Teams now have the tools to be autonomous in their deployments, and as a result, deployments have increased by two orders of magnitude. "And that was with just seven dedicated resources, without needing a whole group sitting there watching everything," says Scrum Master Jamil Jadallah. "That's a huge cost savings. With the scalability, the management, the coordination, Kubernetes really empowers us and gives us more time back than we had before."
With Kubernetes, "a team can come to us and we can have them up and running with a basic decisioning app in a fortnight, which before would have taken a whole quarter, if not longer. Kubernetes is a manifold productivity multiplier."
Kubernetes has also been a great time-saver for Capital One's required period "rehydration" of clusters from base AMIs. To minimize the attack vulnerability profile for applications in the cloud, "Our entire clusters get rebuilt from scratch periodically, with new fresh instances and virtual server images that are patched with the latest and greatest security patches," says Gasser. This process used to take the better part of a day, and personnel, to do manually. It's now a quick Kubernetes job.
Savings extend to both capital and operating expenses. "It takes very little to get into Kubernetes because it's all open source," Gasser points out. "We went the DIY route for building our cluster, and we definitely like the flexibility of being able to embrace the latest from the community immediately without waiting for a downstream company to do it. There's capex related to those licenses that we don't have to pay for. Moreover, there's capex savings for us from some of the proprietary software that we get to sunset in our particular domain. So that goes onto our ledger in a positive way as well." (Some of those open source technologies include Prometheus, Fluentd, gRPC, Istio, CNI, and Envoy.)
"If we had to do all of this without Kubernetes, on underlying cloud services, I could easily see our costs triple, quadruple what they are now for the amount of pure AWS expense. That doesn't account for personnel to deploy and maintain all the additional infrastructure."
And on the opex side, Gasser says, the savings are high. "We run dozens of services, we have scores of pods, many daemon sets, and since we're data-driven, we take advantage of EBS-backed volume claims for all of our stateful services. If we had to do all of this without Kubernetes, on underlying cloud services, I could easily see our costs triple, quadruple what they are now for the amount of pure AWS expense. That doesn't account for personnel to deploy and maintain all the additional infrastructure."

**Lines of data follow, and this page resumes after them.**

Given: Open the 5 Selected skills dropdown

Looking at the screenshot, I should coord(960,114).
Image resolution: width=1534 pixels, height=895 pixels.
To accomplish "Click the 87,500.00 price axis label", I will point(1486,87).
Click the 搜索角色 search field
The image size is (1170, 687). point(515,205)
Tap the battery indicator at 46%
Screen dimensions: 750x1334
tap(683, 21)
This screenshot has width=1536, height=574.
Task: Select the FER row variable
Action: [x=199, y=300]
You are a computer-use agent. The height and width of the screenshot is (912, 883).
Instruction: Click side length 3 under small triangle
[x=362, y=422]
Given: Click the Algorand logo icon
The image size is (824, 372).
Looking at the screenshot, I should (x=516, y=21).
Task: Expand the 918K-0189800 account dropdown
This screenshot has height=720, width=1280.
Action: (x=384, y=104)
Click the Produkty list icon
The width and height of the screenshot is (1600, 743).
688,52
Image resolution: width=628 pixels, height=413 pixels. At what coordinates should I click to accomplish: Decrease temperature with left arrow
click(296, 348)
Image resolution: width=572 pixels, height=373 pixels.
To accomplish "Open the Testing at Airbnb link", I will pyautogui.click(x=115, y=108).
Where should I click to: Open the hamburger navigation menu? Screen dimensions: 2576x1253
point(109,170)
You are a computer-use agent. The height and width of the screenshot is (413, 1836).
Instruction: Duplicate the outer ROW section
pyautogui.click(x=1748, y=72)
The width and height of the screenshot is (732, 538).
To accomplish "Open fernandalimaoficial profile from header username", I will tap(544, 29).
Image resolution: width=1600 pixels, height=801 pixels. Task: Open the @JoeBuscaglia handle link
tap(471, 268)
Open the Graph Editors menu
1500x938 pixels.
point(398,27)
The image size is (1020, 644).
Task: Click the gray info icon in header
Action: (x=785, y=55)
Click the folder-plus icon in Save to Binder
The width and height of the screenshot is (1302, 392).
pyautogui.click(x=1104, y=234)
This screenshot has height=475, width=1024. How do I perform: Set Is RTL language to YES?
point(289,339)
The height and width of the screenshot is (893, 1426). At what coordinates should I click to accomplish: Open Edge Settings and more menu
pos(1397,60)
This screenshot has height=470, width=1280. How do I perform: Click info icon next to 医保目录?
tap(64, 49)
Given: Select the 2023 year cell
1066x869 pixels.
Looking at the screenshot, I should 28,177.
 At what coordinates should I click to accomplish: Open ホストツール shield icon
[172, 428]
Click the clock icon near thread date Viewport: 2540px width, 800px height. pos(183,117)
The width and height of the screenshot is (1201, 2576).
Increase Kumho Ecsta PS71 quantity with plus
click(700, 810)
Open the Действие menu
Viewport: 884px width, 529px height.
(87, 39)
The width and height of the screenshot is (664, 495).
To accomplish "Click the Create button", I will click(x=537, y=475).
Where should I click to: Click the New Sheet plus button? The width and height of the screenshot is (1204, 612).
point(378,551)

The team is confident that the benefits will continue to multiply—without a steep learning curve for the engineers being exposed to the new technology. "As we onboard additional tenants in this ecosystem, I think the need for folks to understand Kubernetes may not necessarily go up. In fact, I think it goes down, and that's good," says Gasser. "Because that really demonstrates the scalability of the technology. You start to reap the benefits, and they can concentrate on all the features they need to build for great decisioning in the business— fraud decisions, credit decisions—and not have to worry about, 'Is my AWS server broken? Is my pod not running?'"